### Task brief
For the material that follows, list every line containing the word "resolution".

### Working data
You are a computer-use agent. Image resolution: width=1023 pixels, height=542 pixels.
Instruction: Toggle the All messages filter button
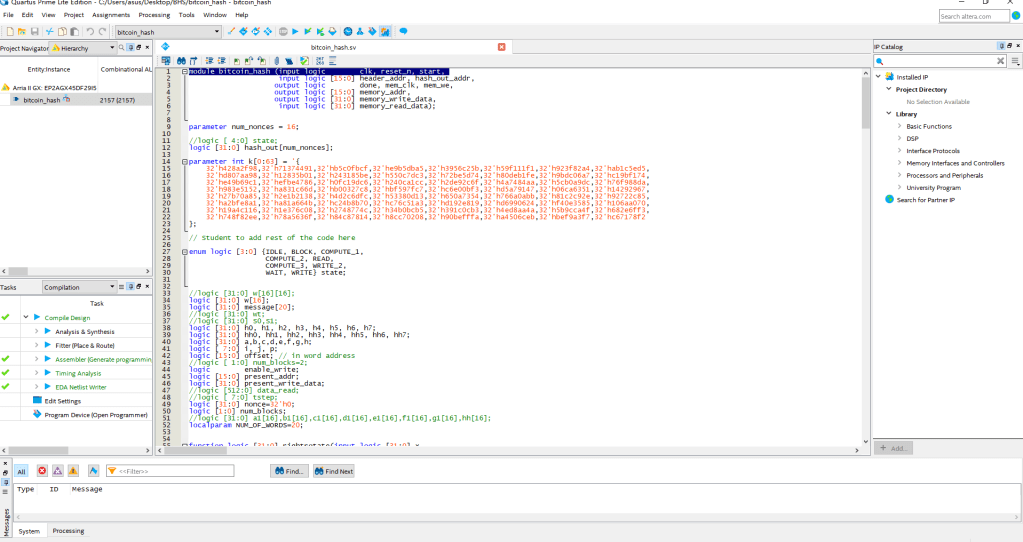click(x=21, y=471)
* * *
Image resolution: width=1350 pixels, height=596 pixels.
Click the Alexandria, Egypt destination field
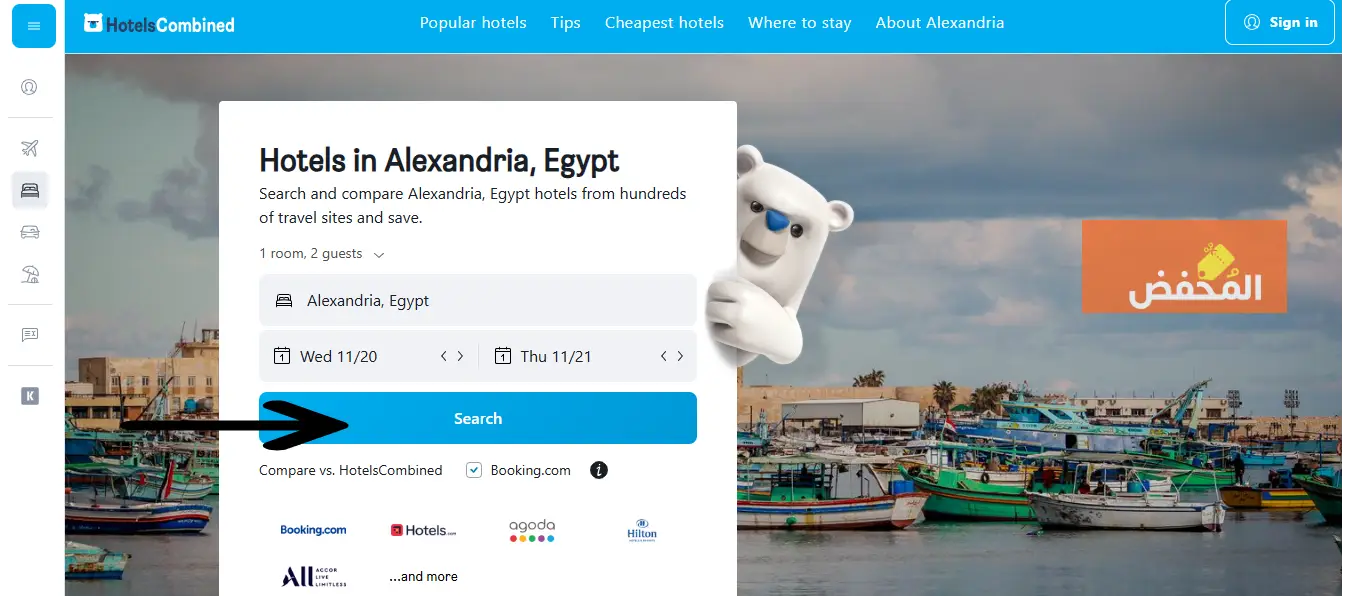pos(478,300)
...
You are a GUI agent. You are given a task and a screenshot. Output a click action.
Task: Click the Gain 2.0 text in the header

### Completed task
You are a computer-use agent. Image resolution: width=1023 pixels, height=542 pixels.
Image resolution: width=1350 pixels, height=596 pixels.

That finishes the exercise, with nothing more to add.